__Data provided__.
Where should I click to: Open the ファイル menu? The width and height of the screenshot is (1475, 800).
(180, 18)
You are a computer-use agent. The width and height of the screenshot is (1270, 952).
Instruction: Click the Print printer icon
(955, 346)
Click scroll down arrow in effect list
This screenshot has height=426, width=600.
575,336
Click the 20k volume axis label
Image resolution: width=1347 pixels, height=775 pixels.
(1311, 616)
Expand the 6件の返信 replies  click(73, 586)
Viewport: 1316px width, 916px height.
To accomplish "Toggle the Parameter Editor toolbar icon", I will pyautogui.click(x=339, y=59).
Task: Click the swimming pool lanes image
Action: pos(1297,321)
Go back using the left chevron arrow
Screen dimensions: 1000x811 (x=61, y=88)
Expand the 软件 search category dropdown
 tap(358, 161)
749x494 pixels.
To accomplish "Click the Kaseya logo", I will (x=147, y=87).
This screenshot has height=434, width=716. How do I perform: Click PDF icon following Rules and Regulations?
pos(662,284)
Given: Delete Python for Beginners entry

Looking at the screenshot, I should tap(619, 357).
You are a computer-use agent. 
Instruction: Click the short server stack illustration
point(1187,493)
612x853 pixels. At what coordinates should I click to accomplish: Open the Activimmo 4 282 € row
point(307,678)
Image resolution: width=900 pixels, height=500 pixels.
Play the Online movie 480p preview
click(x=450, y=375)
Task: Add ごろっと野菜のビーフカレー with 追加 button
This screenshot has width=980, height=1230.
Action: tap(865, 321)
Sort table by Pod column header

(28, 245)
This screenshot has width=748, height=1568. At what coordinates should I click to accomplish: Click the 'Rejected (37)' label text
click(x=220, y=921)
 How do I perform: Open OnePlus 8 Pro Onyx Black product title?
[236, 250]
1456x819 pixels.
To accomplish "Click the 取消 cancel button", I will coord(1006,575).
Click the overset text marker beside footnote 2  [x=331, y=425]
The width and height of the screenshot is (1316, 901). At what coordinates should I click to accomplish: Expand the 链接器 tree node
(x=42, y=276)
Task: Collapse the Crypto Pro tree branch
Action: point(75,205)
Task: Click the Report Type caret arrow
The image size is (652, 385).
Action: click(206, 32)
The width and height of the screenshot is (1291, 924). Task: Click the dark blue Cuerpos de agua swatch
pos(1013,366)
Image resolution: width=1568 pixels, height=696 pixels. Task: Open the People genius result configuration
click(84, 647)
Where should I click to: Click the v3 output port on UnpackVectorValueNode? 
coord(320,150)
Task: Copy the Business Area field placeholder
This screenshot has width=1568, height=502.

__What you have to do__. Reproduce the records above with every occurrence of "Instruction" substituted by "Command", leaving all other text unchanged.

__Task result__.
Where should I click to: Open the ファイル menu? The width and height of the screenshot is (1475, 800).
(180, 18)
You are a computer-use agent. The width and height of the screenshot is (1270, 952).
Command: Click the Print printer icon
(955, 346)
Click scroll down arrow in effect list
This screenshot has height=426, width=600.
575,336
Click the 20k volume axis label
Image resolution: width=1347 pixels, height=775 pixels.
(1311, 616)
Expand the 6件の返信 replies  click(73, 586)
Viewport: 1316px width, 916px height.
To accomplish "Toggle the Parameter Editor toolbar icon", I will pyautogui.click(x=339, y=59).
Task: Click the swimming pool lanes image
Action: pos(1297,321)
Go back using the left chevron arrow
Screen dimensions: 1000x811 (x=61, y=88)
Expand the 软件 search category dropdown
 tap(358, 161)
749x494 pixels.
To accomplish "Click the Kaseya logo", I will (x=147, y=87).
This screenshot has height=434, width=716. How do I perform: Click PDF icon following Rules and Regulations?
pos(662,284)
Given: Delete Python for Beginners entry

Looking at the screenshot, I should tap(619, 357).
You are a computer-use agent. 
Command: Click the short server stack illustration
point(1187,493)
612x853 pixels. At what coordinates should I click to accomplish: Open the Activimmo 4 282 € row
point(307,678)
Image resolution: width=900 pixels, height=500 pixels.
Play the Online movie 480p preview
click(x=450, y=375)
Task: Add ごろっと野菜のビーフカレー with 追加 button
This screenshot has width=980, height=1230.
Action: tap(865, 321)
Sort table by Pod column header

(28, 245)
This screenshot has width=748, height=1568. At what coordinates should I click to accomplish: Click the 'Rejected (37)' label text
click(x=220, y=921)
 How do I perform: Open OnePlus 8 Pro Onyx Black product title?
[236, 250]
1456x819 pixels.
To accomplish "Click the 取消 cancel button", I will coord(1006,575).
Click the overset text marker beside footnote 2  [x=331, y=425]
The width and height of the screenshot is (1316, 901). At what coordinates should I click to accomplish: Expand the 链接器 tree node
(x=42, y=276)
Task: Collapse the Crypto Pro tree branch
Action: point(75,205)
Task: Click the Report Type caret arrow
The image size is (652, 385).
Action: click(206, 32)
The width and height of the screenshot is (1291, 924). Task: Click the dark blue Cuerpos de agua swatch
pos(1013,366)
Image resolution: width=1568 pixels, height=696 pixels. Task: Open the People genius result configuration
click(84, 647)
Where should I click to: Click the v3 output port on UnpackVectorValueNode? 
coord(320,150)
Task: Copy the Business Area field placeholder
This screenshot has width=1568, height=502.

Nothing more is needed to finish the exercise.